Spark MLlib is the machine learning package of Spark. The package has numerous algorithms built-in including:
- Logistic Regression
- SVM
- K-Mean
- Decision Tree
- Ensembles of Trees (Random Forests and Gradient-Boosted Trees)
- and many more
Now there are other python package, like tensor flow and scikit-learn, that have their own built-in machine learning algorithms, but spark is able to communicate with hadoop and make parts of the process faster using the dfs.

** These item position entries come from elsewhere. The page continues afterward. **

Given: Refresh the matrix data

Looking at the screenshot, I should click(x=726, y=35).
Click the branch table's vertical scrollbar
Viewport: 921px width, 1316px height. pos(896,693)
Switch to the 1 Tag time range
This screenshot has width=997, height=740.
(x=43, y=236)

K-Means clustering is a very popular unsupervised machine learning algorithm. It is able to group similar data into k groups. The algorithm initially create k random points in the hyperspace. Then each point is clustered based on which cluster center is the closest to the point by some distance metric such as the Euclidean Distance. You can then choose the midpoint of each of those clusters and repeat the process again. This is done until you a have met a specified termination criteria. The result will return a local minimum of the points clustering.